**What to produce**
An exact copy of every entry below is needed.

Collected data
• • • • •

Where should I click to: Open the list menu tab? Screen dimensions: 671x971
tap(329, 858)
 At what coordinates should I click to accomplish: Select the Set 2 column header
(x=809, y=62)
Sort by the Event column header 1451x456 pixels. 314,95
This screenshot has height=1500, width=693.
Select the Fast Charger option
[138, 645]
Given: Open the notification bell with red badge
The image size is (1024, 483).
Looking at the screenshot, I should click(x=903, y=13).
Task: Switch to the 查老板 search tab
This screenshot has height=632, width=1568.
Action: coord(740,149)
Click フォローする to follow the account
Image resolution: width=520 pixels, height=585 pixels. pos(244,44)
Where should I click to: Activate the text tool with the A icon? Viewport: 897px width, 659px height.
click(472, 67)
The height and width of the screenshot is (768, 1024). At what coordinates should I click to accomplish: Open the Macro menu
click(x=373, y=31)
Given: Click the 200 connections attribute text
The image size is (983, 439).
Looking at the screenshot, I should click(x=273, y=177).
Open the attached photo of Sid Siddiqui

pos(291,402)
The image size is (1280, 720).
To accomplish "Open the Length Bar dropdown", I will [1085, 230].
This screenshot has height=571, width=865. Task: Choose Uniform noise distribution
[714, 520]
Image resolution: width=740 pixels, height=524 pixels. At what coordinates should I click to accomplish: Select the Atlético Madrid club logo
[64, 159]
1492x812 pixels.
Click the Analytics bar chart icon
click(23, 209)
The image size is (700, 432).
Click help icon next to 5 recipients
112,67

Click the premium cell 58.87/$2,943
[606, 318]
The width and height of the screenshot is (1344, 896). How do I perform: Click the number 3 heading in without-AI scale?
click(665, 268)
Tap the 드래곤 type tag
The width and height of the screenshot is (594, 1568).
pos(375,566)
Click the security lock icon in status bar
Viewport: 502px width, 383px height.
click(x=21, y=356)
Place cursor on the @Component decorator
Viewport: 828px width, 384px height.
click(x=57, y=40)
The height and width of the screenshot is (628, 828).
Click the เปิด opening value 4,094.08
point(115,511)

• • • • •

**Task response**
Where should I click to: Open the list menu tab? Screen dimensions: 671x971
tap(329, 858)
 At what coordinates should I click to accomplish: Select the Set 2 column header
(x=809, y=62)
Sort by the Event column header 1451x456 pixels. 314,95
This screenshot has height=1500, width=693.
Select the Fast Charger option
[138, 645]
Given: Open the notification bell with red badge
The image size is (1024, 483).
Looking at the screenshot, I should click(x=903, y=13).
Task: Switch to the 查老板 search tab
This screenshot has height=632, width=1568.
Action: coord(740,149)
Click フォローする to follow the account
Image resolution: width=520 pixels, height=585 pixels. pos(244,44)
Where should I click to: Activate the text tool with the A icon? Viewport: 897px width, 659px height.
click(472, 67)
The height and width of the screenshot is (768, 1024). At what coordinates should I click to accomplish: Open the Macro menu
click(x=373, y=31)
Given: Click the 200 connections attribute text
The image size is (983, 439).
Looking at the screenshot, I should click(x=273, y=177).
Open the attached photo of Sid Siddiqui

pos(291,402)
The image size is (1280, 720).
To accomplish "Open the Length Bar dropdown", I will [1085, 230].
This screenshot has height=571, width=865. Task: Choose Uniform noise distribution
[714, 520]
Image resolution: width=740 pixels, height=524 pixels. At what coordinates should I click to accomplish: Select the Atlético Madrid club logo
[64, 159]
1492x812 pixels.
Click the Analytics bar chart icon
click(23, 209)
The image size is (700, 432).
Click help icon next to 5 recipients
112,67

Click the premium cell 58.87/$2,943
[606, 318]
The width and height of the screenshot is (1344, 896). How do I perform: Click the number 3 heading in without-AI scale?
click(665, 268)
Tap the 드래곤 type tag
The width and height of the screenshot is (594, 1568).
pos(375,566)
Click the security lock icon in status bar
Viewport: 502px width, 383px height.
click(x=21, y=356)
Place cursor on the @Component decorator
Viewport: 828px width, 384px height.
click(x=57, y=40)
The height and width of the screenshot is (628, 828).
Click the เปิด opening value 4,094.08
point(115,511)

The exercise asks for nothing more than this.